Suite B — A2A Primitives

S3 — Targeted share

  • Objective: memory_share delivers a specific subset of memories from A to C without C querying (push semantics).
  • Pre-conditions: Requires ai-memory v0.6.0.1 (#311) — memory_share CLI + MCP tool not in v0.6.0. DEFERRED until v0.6.0.1 ships.
  • Procedure (documented for when runnable): A writes 10 memories. A invokes memory_share --target=ai:charlie --namespace=<X>. Settle. C lists namespace. C sees the 10 rows with metadata.shared_from: ai:alice.
  • Pass criteria: C sees exactly the shared set. B (ai:bob) does NOT see them (targeted, not broadcast).
  • Evidence: scenario-3.json.

S5 — Consolidation + curation

  • Objective: memory_consolidate produces a single memory whose metadata.consolidated_from_agents lists all contributing agents in correct order, preserving provenance.
  • Pre-conditions: S1b green.
  • Procedure: All 3 agents write 3 related memories to scenario5-consolidate (9 rows total). Request consolidation via HTTP (POST /api/v1/memories/consolidate if exposed, else CLI). Read back the consolidated memory from a 4th peer.
  • Pass criteria: Consolidated memory has metadata.consolidated_from_agents set to [ai:alice, ai:bob, ai:charlie]. All three original memories still recoverable.
  • Failure modes: Consolidation drops provenance (empty consolidated_from_agents). Consolidation deletes originals before consolidation row replicates.
  • Evidence: scenario-5.json.

S6 — Contradiction detection

  • Objective: memory_detect_contradiction surfaces conflicting claims from different agents to an uninvolved third agent, with a contradicts link between them.
  • Pre-conditions: S1b green. Requires memory_detect_contradiction endpoint.
  • Procedure: Agent A writes "X is true". Agent B writes "X is false" (different-content, same-topic). Settle. Agent C calls memory_detect_contradiction on topic X. Verify response includes both rows + a contradicts link between them.
  • Pass criteria: C's query returns the pair + the link; neither A nor B's row is silently overwritten.
  • Failure modes: Only one memory returned (LWW overwrite). No link present (detection not running). Memory returns but with swapped agent_id (provenance bug).
  • Evidence: scenario-6.json.
  • Objective: memory_link creates a relationship between two memories, and that relationship is traversable from any peer.
  • Pre-conditions: S1b green.
  • Procedure: Agent A writes memory M1. Agent B writes memory M2. Agent A invokes memory_link --from M1 --to M2 --relation related_to. Settle. Agent C on node-3 queries memory_get_links M1, expects M2 in the response.
  • Pass criteria: C's link query returns M2. Inverse lookup (memory_get_links M2) also returns M1.
  • Failure modes: Links don't replicate (only A's node sees them).
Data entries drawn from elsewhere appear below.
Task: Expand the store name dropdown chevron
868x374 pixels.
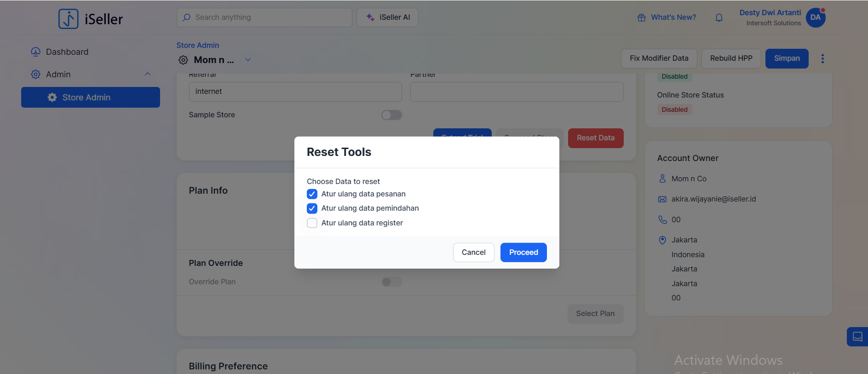Action: pos(248,60)
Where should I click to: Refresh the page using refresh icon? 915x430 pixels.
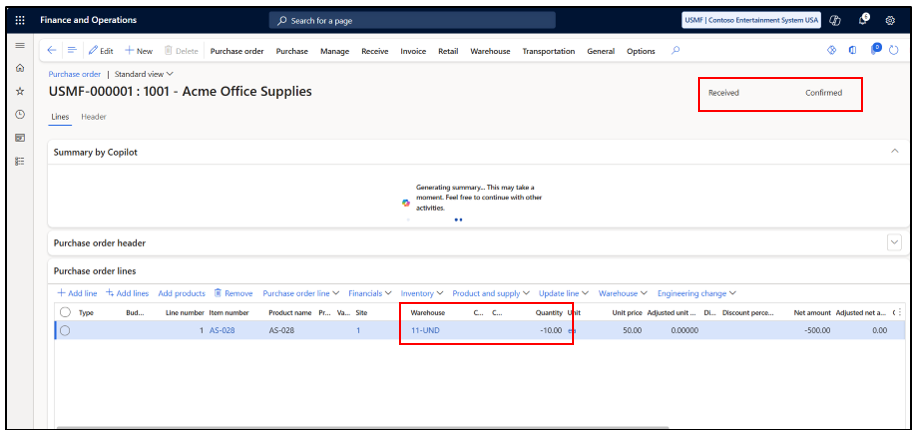tap(893, 51)
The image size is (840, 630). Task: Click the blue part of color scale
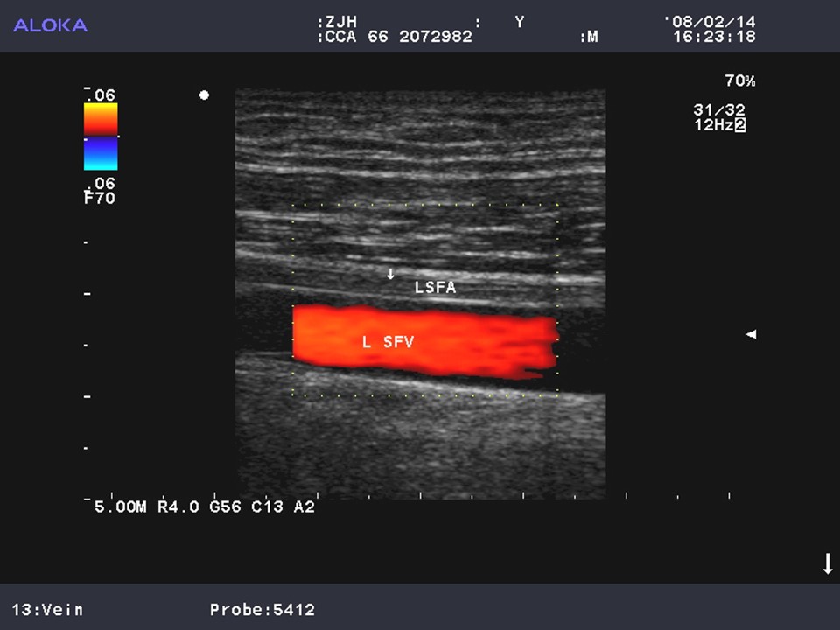[101, 153]
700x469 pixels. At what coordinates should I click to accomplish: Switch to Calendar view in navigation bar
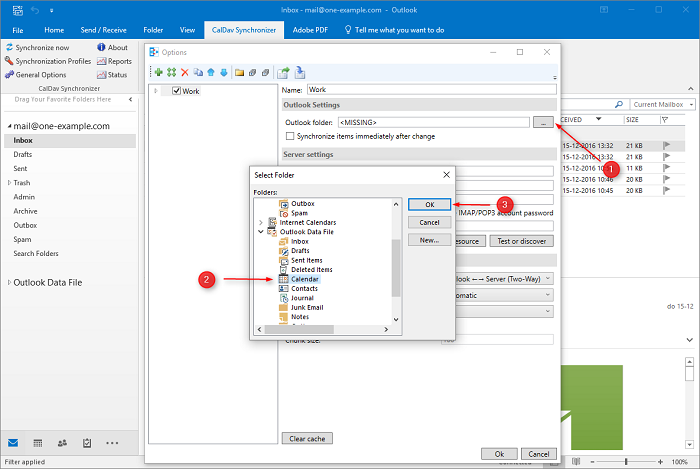[x=38, y=442]
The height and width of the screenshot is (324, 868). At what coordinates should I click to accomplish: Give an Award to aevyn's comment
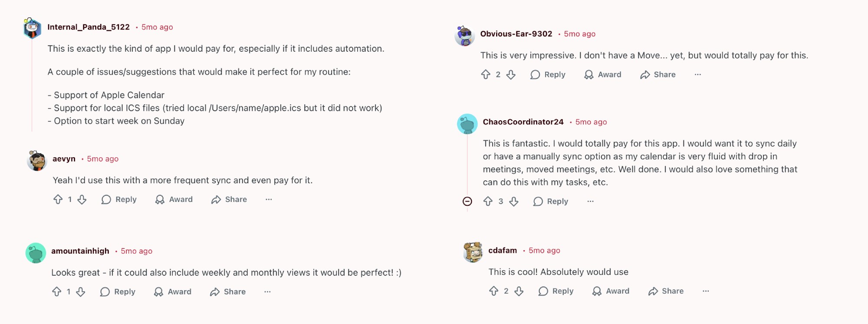coord(173,199)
Link direction not preserved (M1→M2 ≠ M2→M1 reflexive).
  • Evidence: scenario-11.json.

Suite C — Mutation + Lifecycle

S9 — Mutation round-trip

  • Objective: memory_update from one agent is visible with the new content on other agents within quorum settle. metadata.agent_id of the ORIGINAL writer is preserved (Task 1.2 immutability) while updated_by reflects the mutator.
  • Pre-conditions: S1b green.
  • Procedure: A writes M1 with content "v1". B issues memory_update M1 content="v2". Settle. C reads M1.
  • Pass criteria: C sees content="v2". metadata.agent_id is still ai:alice (immutable). metadata.updated_by or equivalent is ai:bob.
  • Failure modes: metadata.agent_id overwritten to ai:bob (Task 1.2 breach). Update doesn't propagate (C still sees "v1").
  • Evidence: scenario-9.json.

S10 — Deletion propagation

  • Objective: memory_delete / memory_forget from one agent propagates to all peers and to the aggregator node-4 within quorum settle.
  • Pre-conditions: S1b green.
  • Procedure: A writes M1. Settle. A lists M1 via HTTP, confirms present. A issues memory_delete M1 (or memory_forget M1). Settle 15s. B, C, node-4 all query for M1.
  • Pass criteria: None of the 3 peers still have M1. No tombstone leak (the row's content is not retrievable via recall).
  • Failure modes: Soft delete: row hidden on A but still present on peers (replication failure). Deletion creates a gap: memory_list returns null entries.
  • Evidence: scenario-10.json.

S16 — Tier promotion

  • Objective: memory_promote from shortmidlong tier replicates across peers without losing content or provenance.
  • Pre-conditions: S1b green. Tier endpoint exposed.
  • Procedure: A writes M1 with tier: short. Settle. A issues memory_promote M1 --tier long. Settle. B reads M1 and checks tier.
  • Pass criteria: B sees tier: long. Content identical. metadata.agent_id unchanged.
  • Evidence: scenario-16.json.

Suite D — Scope + Governance

S7 — Scope visibility matrix

  • Objective: Task 1.5 scope contract enforced across agents on different nodes. Every (caller_scope, target_scope) pair produces the documented visibility.
  • Pre-conditions: S1b green. Task 1.5 scope enforcement shipped in v0.6.0.
  • Procedure: A writes 5 memories at scopes private, team, unit, org, collective. Settle. B queries each scope from different as_agent values (same-team, different-team, different-unit, different-org). Verify the matrix:
  • private → visible only to A itself
  • team → visible to same-team agents
  • unit → visible to same-unit agents (and same-team inherited)
  • org → visible to same-org
  • collective → globally visible
  • Pass criteria: Every cell of the visibility matrix matches the Task 1.5 contract.
  • Failure modes: Private memory leaked across scope boundary = critical. Collective memory not visible globally = replication gap.
  • Evidence: scenario-7.json with full (scope, caller_scope) matrix.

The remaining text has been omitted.